Stored records:
- - -

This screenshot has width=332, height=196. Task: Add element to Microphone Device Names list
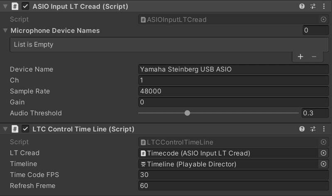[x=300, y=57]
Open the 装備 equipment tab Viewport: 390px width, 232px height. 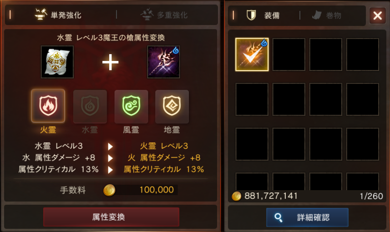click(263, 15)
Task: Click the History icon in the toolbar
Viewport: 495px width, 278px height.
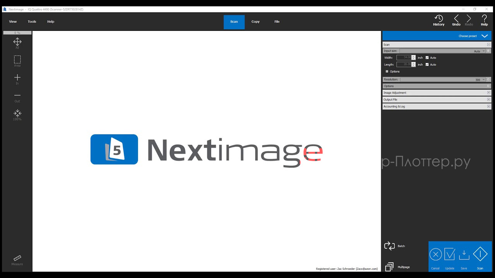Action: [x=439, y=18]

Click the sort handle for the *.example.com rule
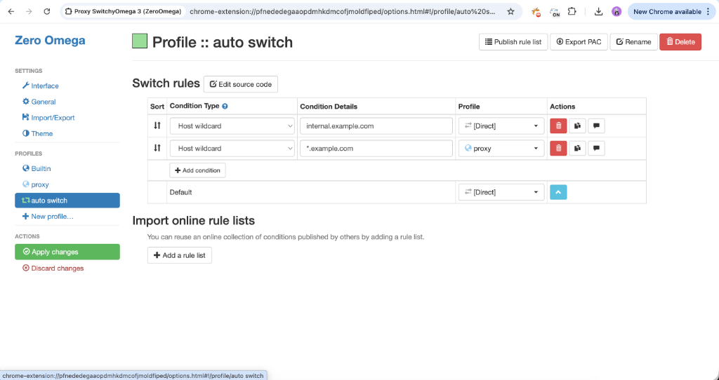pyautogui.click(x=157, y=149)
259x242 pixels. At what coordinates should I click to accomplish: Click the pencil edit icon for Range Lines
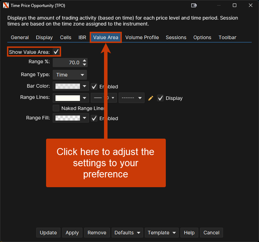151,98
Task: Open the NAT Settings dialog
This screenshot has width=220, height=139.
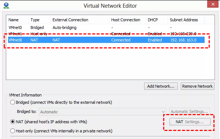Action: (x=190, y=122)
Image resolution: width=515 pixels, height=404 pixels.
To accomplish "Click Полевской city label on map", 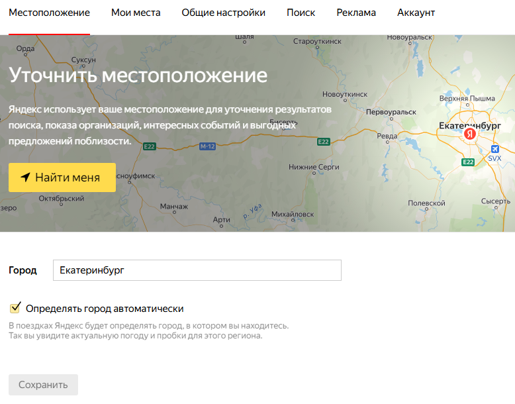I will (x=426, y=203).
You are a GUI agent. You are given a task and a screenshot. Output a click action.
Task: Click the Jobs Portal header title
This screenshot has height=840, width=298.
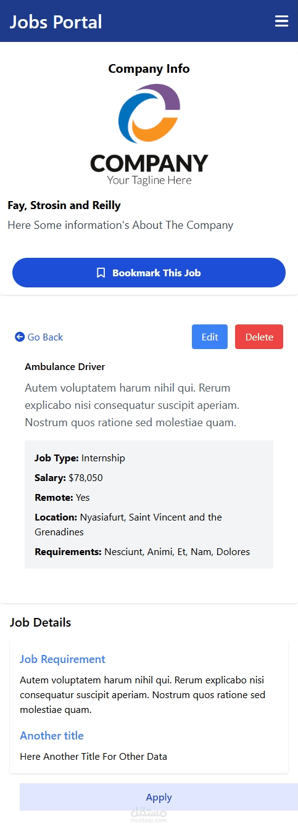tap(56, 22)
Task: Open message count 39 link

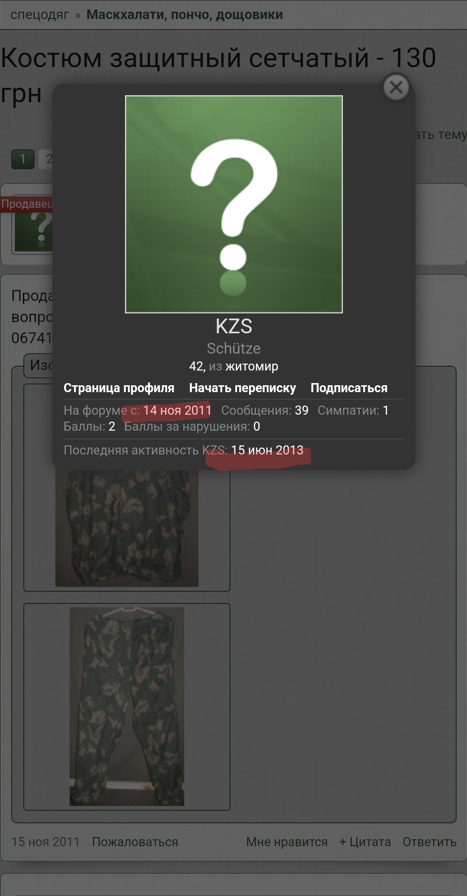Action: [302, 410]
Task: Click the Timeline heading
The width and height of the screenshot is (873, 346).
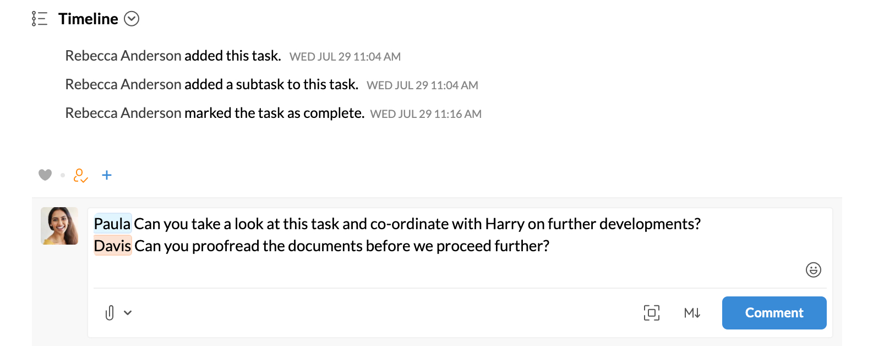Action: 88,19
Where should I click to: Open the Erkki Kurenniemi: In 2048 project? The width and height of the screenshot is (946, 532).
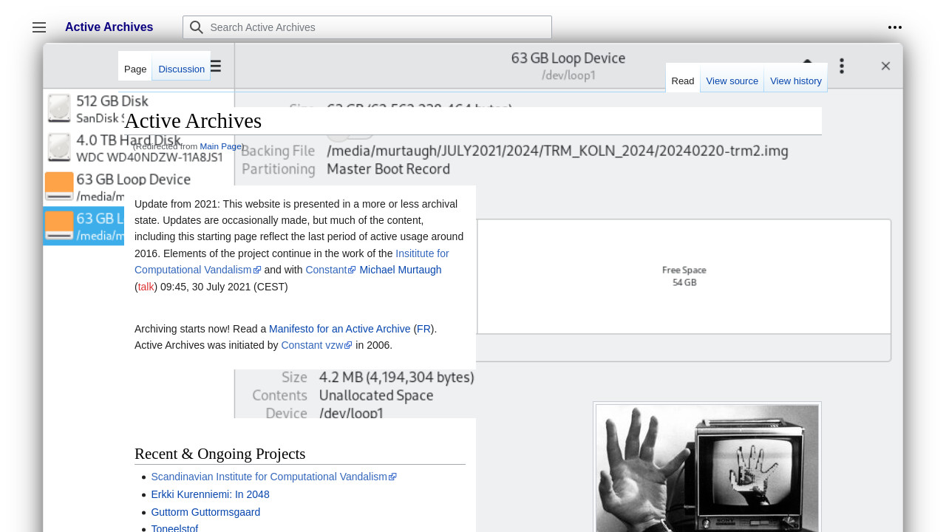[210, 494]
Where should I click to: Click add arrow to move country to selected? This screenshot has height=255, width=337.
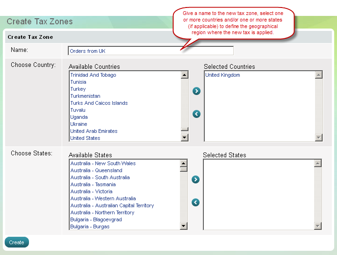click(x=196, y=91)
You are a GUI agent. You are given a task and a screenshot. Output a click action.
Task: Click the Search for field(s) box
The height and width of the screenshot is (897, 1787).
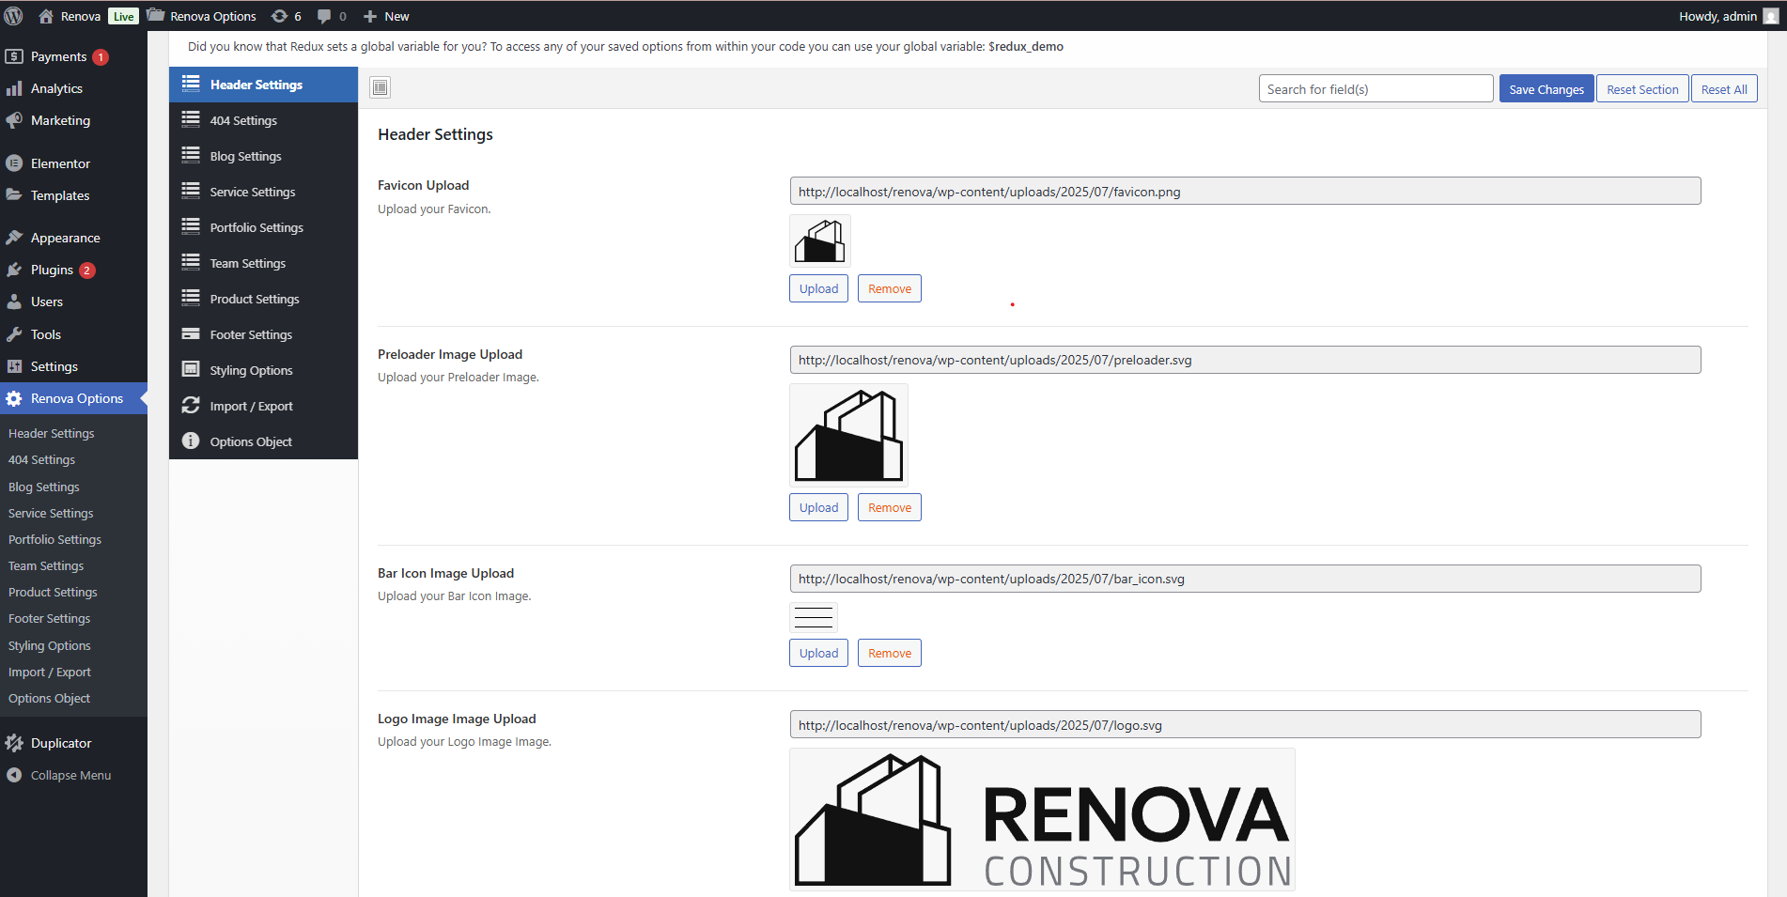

- - -

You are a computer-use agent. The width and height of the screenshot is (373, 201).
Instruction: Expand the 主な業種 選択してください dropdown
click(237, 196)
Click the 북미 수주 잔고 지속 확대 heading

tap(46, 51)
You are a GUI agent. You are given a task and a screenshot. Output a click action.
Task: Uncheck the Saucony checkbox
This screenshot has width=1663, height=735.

- - -

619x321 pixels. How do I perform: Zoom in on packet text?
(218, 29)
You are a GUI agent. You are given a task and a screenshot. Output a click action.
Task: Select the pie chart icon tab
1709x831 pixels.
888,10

- - -

EXERCISE REQUIREMENTS
Using the data above, transcribe the lines that run from the line with "Click the 북미 수주 잔고 지속 확대 heading" to the line with "This screenshot has width=1663, height=735.", both ends kept, and output nothing else.

TASK RESPONSE
Click the 북미 수주 잔고 지속 확대 heading

tap(46, 51)
You are a GUI agent. You are given a task and a screenshot. Output a click action.
Task: Uncheck the Saucony checkbox
This screenshot has width=1663, height=735.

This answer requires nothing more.